(Beginning of Given records)

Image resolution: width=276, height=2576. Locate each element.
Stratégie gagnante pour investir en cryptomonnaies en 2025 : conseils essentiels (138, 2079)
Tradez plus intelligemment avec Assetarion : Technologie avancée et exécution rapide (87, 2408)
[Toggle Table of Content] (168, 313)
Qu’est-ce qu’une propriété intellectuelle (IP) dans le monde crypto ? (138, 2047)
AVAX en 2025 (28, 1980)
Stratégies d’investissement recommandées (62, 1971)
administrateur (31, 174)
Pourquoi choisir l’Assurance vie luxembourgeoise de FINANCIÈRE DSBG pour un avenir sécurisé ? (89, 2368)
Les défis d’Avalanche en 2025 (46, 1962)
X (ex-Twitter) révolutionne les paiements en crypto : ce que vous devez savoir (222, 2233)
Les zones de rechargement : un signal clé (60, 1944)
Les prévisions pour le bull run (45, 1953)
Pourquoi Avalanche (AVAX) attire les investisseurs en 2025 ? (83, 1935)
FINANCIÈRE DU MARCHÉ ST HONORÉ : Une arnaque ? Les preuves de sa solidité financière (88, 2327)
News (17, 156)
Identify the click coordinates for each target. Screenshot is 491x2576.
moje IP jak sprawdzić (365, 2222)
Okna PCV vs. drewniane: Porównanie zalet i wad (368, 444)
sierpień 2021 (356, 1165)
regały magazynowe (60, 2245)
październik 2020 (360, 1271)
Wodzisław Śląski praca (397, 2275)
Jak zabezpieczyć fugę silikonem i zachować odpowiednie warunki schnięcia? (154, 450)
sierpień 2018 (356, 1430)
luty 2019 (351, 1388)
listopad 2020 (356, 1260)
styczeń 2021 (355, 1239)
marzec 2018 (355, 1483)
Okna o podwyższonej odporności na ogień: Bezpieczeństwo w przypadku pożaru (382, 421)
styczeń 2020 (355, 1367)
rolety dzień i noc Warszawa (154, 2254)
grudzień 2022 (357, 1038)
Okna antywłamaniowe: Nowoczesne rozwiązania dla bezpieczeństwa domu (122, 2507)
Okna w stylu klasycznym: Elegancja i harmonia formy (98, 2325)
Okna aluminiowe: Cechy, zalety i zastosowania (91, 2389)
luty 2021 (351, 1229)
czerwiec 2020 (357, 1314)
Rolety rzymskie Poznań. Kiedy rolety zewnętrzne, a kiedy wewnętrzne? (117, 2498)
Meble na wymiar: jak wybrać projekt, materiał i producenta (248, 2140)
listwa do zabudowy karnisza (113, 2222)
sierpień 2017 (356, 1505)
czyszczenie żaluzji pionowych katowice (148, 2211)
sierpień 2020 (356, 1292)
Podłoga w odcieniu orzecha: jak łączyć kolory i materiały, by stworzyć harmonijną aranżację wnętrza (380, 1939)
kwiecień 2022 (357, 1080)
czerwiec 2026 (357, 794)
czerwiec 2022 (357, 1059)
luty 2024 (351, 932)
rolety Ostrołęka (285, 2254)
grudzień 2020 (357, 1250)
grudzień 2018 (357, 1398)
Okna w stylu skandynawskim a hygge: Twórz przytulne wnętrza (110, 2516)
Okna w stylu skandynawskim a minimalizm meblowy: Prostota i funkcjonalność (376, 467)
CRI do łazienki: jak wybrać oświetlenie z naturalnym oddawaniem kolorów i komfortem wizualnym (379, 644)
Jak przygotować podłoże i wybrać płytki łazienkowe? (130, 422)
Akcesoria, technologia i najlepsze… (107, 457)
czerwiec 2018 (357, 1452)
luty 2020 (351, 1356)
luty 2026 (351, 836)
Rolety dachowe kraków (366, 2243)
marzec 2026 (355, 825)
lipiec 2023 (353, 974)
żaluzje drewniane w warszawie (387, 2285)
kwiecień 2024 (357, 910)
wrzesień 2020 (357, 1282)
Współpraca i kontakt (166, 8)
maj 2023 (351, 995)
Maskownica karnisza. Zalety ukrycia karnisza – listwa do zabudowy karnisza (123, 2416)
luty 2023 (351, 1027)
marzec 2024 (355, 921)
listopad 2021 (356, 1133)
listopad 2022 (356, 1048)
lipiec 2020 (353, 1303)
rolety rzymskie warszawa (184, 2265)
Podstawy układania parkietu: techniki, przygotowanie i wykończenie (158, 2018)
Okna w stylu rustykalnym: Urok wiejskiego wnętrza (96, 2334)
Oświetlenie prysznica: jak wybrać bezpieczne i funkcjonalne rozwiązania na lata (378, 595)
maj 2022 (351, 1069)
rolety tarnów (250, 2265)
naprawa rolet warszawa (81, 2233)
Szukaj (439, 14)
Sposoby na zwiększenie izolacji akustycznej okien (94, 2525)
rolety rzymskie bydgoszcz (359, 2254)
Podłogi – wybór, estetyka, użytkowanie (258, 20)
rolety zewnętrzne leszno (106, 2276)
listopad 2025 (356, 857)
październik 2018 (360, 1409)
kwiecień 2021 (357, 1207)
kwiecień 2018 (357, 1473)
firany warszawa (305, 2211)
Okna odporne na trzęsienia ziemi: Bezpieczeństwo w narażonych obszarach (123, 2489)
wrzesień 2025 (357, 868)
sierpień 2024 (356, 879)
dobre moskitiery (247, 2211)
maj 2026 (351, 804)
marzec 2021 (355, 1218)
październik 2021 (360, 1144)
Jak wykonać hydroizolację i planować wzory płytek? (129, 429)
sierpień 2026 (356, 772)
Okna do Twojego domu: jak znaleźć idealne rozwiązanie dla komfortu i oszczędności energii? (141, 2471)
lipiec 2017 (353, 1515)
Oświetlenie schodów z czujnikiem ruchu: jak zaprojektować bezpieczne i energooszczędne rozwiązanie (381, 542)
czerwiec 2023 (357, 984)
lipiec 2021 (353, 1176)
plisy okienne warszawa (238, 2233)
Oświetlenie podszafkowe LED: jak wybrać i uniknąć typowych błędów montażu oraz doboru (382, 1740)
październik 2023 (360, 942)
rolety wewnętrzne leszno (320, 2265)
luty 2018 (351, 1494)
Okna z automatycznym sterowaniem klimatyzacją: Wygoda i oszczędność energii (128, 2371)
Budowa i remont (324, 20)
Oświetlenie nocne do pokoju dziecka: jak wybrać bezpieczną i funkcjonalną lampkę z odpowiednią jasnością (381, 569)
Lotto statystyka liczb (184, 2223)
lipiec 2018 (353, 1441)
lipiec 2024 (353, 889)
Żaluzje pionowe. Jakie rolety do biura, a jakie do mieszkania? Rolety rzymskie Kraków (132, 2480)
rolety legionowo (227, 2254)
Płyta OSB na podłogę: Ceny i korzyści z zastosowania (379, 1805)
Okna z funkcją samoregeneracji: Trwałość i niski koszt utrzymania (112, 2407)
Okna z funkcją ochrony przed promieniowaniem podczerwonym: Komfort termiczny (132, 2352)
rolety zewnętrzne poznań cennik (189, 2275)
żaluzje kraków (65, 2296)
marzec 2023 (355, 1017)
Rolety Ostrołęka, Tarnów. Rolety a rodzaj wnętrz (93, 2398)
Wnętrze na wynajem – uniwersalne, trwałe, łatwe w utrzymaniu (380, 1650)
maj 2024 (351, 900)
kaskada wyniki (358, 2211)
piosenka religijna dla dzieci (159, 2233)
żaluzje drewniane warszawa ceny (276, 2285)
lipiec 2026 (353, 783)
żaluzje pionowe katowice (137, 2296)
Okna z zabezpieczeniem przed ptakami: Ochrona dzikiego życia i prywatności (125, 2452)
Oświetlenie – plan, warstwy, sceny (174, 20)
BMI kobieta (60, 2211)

(End of Given records)

Required action
Copy each line of the records above that carries the word "wewnętrzne".

Answer below
Rolety rzymskie Poznań. Kiedy rolety zewnętrzne, a kiedy wewnętrzne? (117, 2498)
rolety wewnętrzne leszno (320, 2265)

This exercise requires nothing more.